虽然郑彬彬没有正式进入公司,但俨然已成为公司里举足轻重的人物,地位仅次于总经理。有了她,我的工作量相对减少,有更多的时间照顾“L&G”的生意。算一算,我与祁绍几乎有一个月不曾单独说过一句话,我以为,我们应该就这样结束了。

  从“L&G”出来已经很晚,今天boy新调的粉酒,我喝了有些头痛。停好车出来,阴暗的后面突然射出两道车灯的强光,我抬手遮住眼睛,听到车门关上的巨大声响。祁绍的影子在车灯下拉得很长很长,那影子迅速向我移动,很快将我完全淹没。
我的头有点晕,由于距离太近,必须稍稍后仰才能看清他的面貌。他扶住我几乎仰倒的身体,我看见他眼底的阴影,闻到他身上新洗过的香皂味,这使我清醒了许多。他低下头,急切地吻我,我推他却推不动,身上软绵绵的无力挣扎,他的吻让我的头又晕起来。

  等我再次清醒的时候,我们已双双躺在我的床上。我双手定住他在我胸前作怪的头,他不甘愿地抬起头,眼中闪着欲求不满的懊恼。

  “你忘了郑小姐的那份通告?”

  “让它去死。”他狠狠地吻住我,不让我有机会说话。

  我静静地蜷缩在他怀里,疲惫却清醒,听着他有力的心跳和不规则的呼吸,我知道也没有睡,却反常地没有起身,可能因为这是我的家,我的床。
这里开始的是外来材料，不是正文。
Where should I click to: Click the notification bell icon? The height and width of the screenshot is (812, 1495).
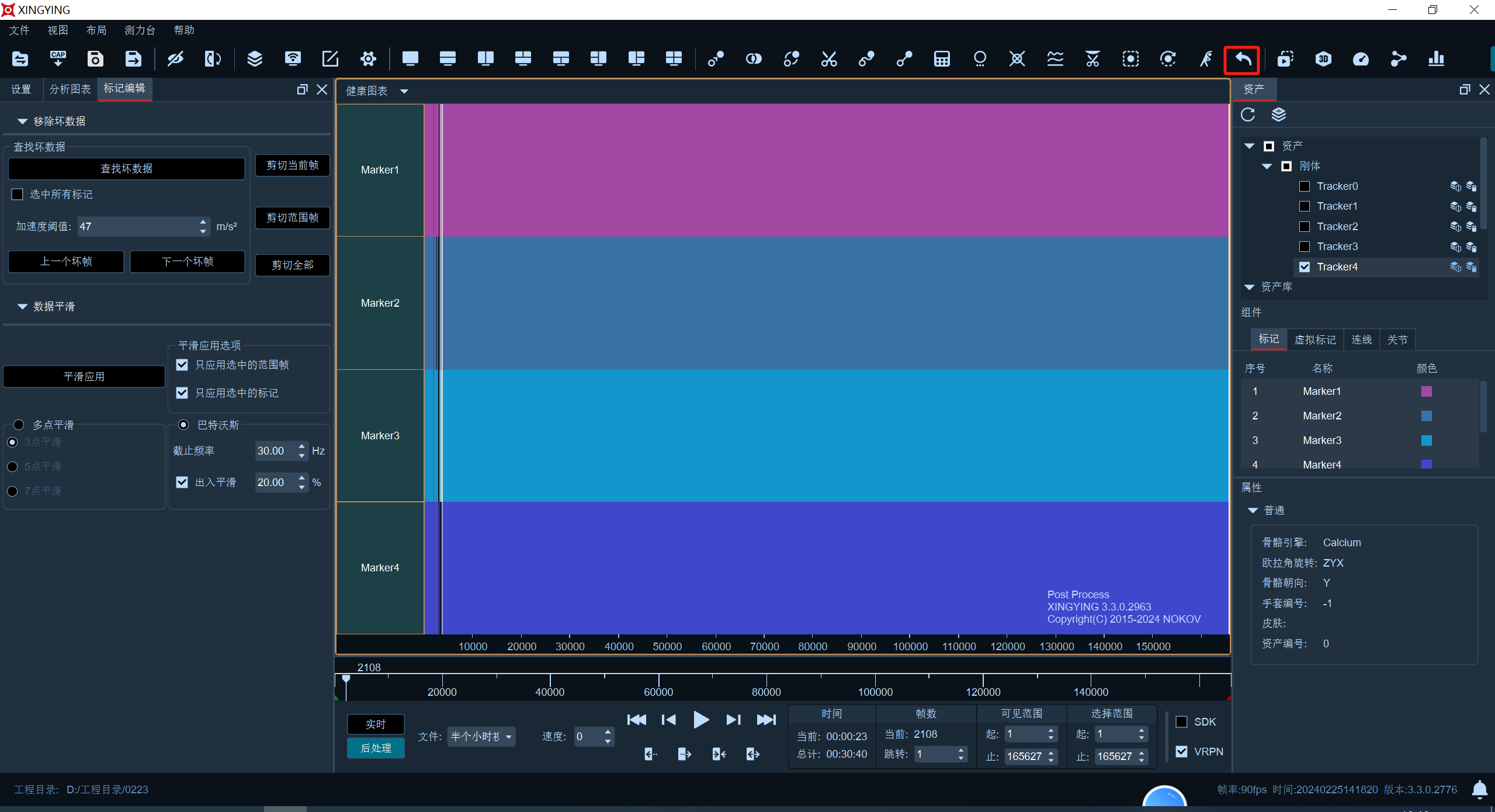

我想告诉他浴室在哪里,刚动一动,他在我腰间的手臂就揽紧。我抬头看他,发现他定定地盯着房间的某一个地方,不是在看什么,而是在思考,眉峰紧锁着。我抬手捂住他眼睛,抚平他眉心。他的意识从远处拉了回来,翻个身将我压在身下,开始撩起又一场激情。

  阳光照在身上,暖烘烘、懒洋洋的,我想伸个懒腰,发觉手脚都被缚住,浑身酸痛无力。意识一点一滴地回到脑海,偏过头,一张男性安详的睡容就在眼前,他结实的手臂揽着我,一条腿压在我身上。这是我第一次看见他睡着的样子,也是我第一次在他怀中醒来。我知道这也是最后一次。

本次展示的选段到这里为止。